Research Highlights
My current research projects are :
Understanding the failure mechanisms in Hydrogels
Hydrogels are soft compliant materials that fail in a brittle manner. The development of tough hydrogels with high strength and fatigue resistance is a challenge for tissue engineering applications that also require the use of biocompatible materials. In this regard, hydrogels made of gelatin, which is derived from abundantly present protein fiber in our body named collagen, are promising scaffold material in tissue engineering applications. We hypothesized that increasing the crosslinks in gelatin hydrogels increases the elastic modulus and toughness. We cross-linked gelatin gels with methylglyoxal and used monotonic compression experiments to quantify the nonlinear stress-strain behaviors. To assess and compare the failure behaviors, we used Cavitation Rheology, Single Edge Notch Tests (SENT) and Pure Shear Notch tests. Our results show the importance of crosslinks in determining the elastic modulus and failure characteristics of gelatin gels.
Fig. : Cavitation in Gelatin hydrogel
Quantification of the role of collagen content and crosslinks between the collagen protein fibers in tissue mechanics.

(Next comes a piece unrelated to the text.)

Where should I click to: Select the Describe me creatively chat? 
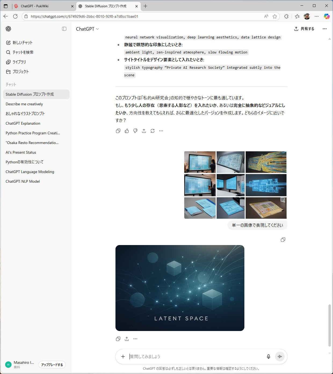coord(24,104)
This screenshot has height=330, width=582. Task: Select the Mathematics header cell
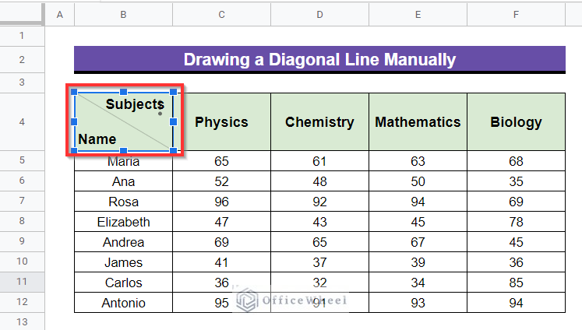pyautogui.click(x=418, y=122)
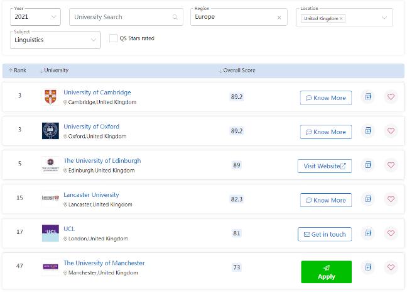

We perform uniaxial tension tests and cavitation rheology tests on goat corneas to quantify the role of collagen protein in the mechanical and fracture response of these tissues. We intend to make a diseased model of the cornea and measure its fracture toughness using cavitation rheology and compare the results with those of control samples. In collaboration with a clinician, we plan to use cavitation rheology to quantify the efficacy of collagen crosslinking methods used in the treatment of keratoconus, a pathological condition of cornea, to quantify the toughness of corneal tissues that are crosslinked using different methods.